2002-12-28
Devil's Advocate
I found some old poems I wrote a long time ago and it made me think of how I'm feeling now. Here is one called "Devil's Advocate".

When Did it Happen? When did I realize the truth, when did I realize I was he, or he was me. When did I find out I was the Prince of Darkness. Had I grown so discontent with his job performance? Or had I grown tired of Enternity? What was it that made me do these deeds? What gave me the urges to slit the throats of angels, or take God's head, let's call him Hitler for now, and mount him over my fireplace. Hate me if you wish, but I would've done the world a favor. The world would've been better if Hitler was gone. Yup, this poem is my one way ticket to Hell! Truth be told, who really wants to go to heaven? Imagine, spending eternity there, in Barney Land, where nothing is bad. Without bad, there would be no good in good. Heaven is but a punishment, for not living. Life does end, but true comfort comes from the knowledge that I our suffering will one day end, the day we die. Jesus and his crucifiction, all a scam.

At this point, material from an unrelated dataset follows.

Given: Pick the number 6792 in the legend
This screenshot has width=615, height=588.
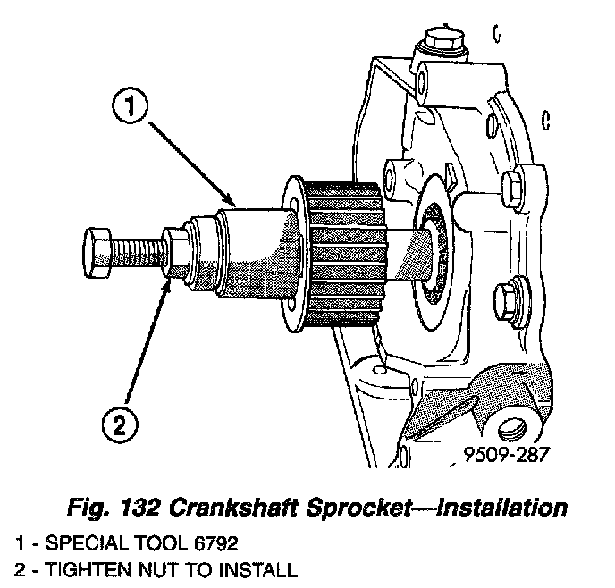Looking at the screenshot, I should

His death and suffering was, much to quick. It wasn't a true representation of a human life. God could never not be God, humans have flaws and fail, Jesus had none of that. He may have taken our sins, but he didn't have any of his own. Taking on one's own sins means more than taking those of others. Taking on others makes you a martyr, but taking on your own is the true statement. A true testement would have been a long and everlasting affliction. But, God couldn't hack it, and he let Jesus off too easy. I wanted to see Jesus tortured, not for days, but years, decades, centuries. I wanted to see Jesus grow old and face true mortality with all the gifts of aging. Jesus with Altziemers, that would have said something, him not being able to remember who he was, Jesus being so far gone, he'd wet himself. Now that would have been a sacrifice. Instead we ended with a spectacle trial and death that would have been worthy of OJ.